Hear ye, hear ye: mentions of Scarecrow/Hatter slash. It's very light, but it's there.

* * *

It was like watching a bulldog try to keep up with a greyhound. For every stride the long-in-limb made, his companion had to make three. And though the companion was dedicated, and frightened, and a few time zones away from sane, it became before too long physically impossible for him to stay in step.

"Tetch, what do you think you're doing? We haven't got time to rest!" Crane said, watching the much smaller form of Jervis Tetch sink to the ground, panting and clutching at a stitch in his side.

"It's always tea time," Jervis replied. "Take some more tea, Jonathan."

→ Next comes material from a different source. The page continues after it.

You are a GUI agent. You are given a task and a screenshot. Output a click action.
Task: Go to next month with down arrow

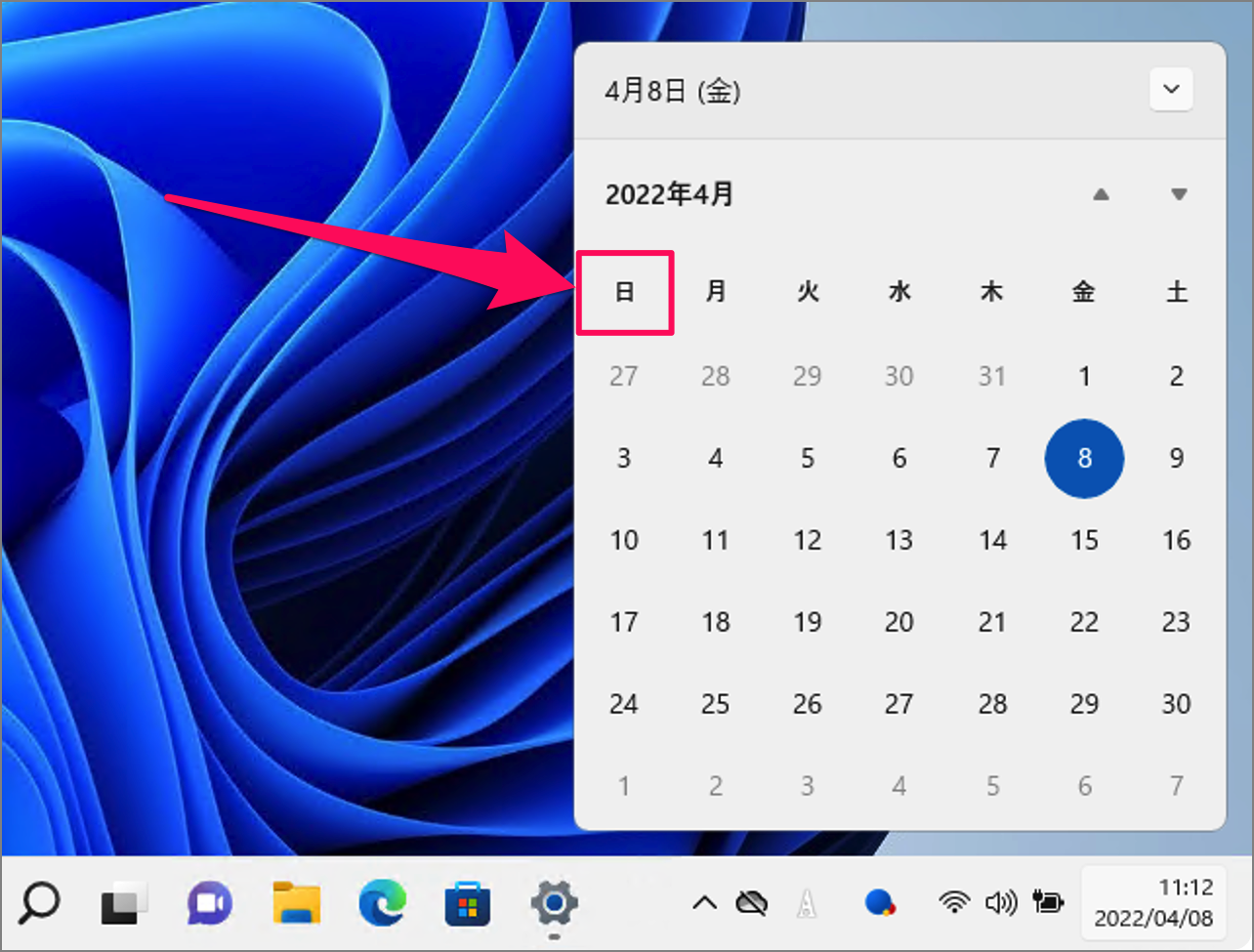click(1179, 194)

"No, no quotes, no tea, and no resting. I will not be caught in the open by either police or bats."

"Twinkle, twinkle, little bat. How I wonder—"

Jervis was cut off mid-rhyme as Crane took him by the shoulders and gave him such a severe shake that whiplash became a distinct danger.

"_Move_," Crane hissed, crouching down so he could glare directly into Tetch's eyes as he said it.

Jervis nodded and rose unsteadily to his feet. Crane pivoted and continued down the dark alley. Behind him he could hear Tetch's stumbling footsteps and increasingly ragged breath.

"Jonathan, how much farther?" Jervis asked after a minute or two had passed.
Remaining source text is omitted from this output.